Try following xpath:
x = driver.find_element_by_xpath('//tr[#class="linhaPar" and contains(.,"Scientific American")]//td[contains(#style, "text-align")]').text
print(x)
Note:
Don't use .find_elements, but .find_element
Here's how I would do it, I created a re-usable function that returns the first element by tag and matching attributes.

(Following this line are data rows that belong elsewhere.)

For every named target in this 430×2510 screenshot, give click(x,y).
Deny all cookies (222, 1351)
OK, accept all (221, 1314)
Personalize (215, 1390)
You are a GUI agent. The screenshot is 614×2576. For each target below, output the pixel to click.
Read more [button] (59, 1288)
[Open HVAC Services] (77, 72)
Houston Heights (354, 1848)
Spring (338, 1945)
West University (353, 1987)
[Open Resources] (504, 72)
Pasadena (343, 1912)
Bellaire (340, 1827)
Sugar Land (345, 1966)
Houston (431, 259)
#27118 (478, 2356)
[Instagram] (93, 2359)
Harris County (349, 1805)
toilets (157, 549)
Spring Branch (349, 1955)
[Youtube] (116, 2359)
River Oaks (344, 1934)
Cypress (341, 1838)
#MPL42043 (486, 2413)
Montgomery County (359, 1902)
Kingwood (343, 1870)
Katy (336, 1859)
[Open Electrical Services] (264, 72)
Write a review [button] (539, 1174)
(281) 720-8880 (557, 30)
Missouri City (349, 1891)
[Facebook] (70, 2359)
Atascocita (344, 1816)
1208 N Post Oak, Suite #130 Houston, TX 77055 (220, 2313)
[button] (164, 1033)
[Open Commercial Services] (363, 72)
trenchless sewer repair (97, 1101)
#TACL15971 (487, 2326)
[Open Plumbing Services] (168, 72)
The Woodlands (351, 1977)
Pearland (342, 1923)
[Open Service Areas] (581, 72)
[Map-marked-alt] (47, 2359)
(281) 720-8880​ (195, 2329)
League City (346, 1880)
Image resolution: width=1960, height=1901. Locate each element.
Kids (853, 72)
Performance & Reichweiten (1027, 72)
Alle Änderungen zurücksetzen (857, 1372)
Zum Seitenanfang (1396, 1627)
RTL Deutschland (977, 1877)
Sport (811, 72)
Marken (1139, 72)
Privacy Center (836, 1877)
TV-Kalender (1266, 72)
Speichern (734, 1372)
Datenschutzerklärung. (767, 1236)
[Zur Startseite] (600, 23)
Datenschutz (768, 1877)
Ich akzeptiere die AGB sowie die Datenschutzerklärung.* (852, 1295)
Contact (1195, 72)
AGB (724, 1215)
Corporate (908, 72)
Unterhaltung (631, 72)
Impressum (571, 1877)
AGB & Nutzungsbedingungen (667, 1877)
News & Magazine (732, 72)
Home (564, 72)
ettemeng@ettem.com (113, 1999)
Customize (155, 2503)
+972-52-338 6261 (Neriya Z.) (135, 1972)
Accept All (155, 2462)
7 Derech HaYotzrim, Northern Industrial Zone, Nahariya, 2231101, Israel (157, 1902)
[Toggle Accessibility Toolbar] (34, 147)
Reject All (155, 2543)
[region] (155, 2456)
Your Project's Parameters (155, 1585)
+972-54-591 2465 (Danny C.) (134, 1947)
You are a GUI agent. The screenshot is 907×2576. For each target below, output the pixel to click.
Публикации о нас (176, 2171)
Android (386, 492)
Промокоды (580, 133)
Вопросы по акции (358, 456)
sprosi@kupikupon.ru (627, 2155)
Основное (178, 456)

def getElementByTagAndAttributes(browser, tag, **kwargs):
for element in browser.find_elements_by_tag_name(tag):
for key, value in kwargs.items():
attribute = element.get_attribute(key)
if attribute != value:
break
else:
return element
x = getElementByTagAndAttributes(browser, "td", width="1%", style="text-align: right").text
As its a table structure and data represent in rows and column. You can go with finding the value based on some specific data. So in your case lets say you want to retrieve the value 1 based on "Scientific American" then go with below xpath -
x = browser.find_elements_by_xpath("//tr/td[contains(.,'Scientific American')]/following-sibling::td[4]").text
To extract the text 1 from the element:
<td width="1%" style="text-align: right">1</td>
You can use either of the following xpath based solutions:
Using the text Scientific American:
print(browser.find_elements_by_xpath("//td[contains(., 'Scientific American')]//following::td[3]//following-sibling::td[1]").text)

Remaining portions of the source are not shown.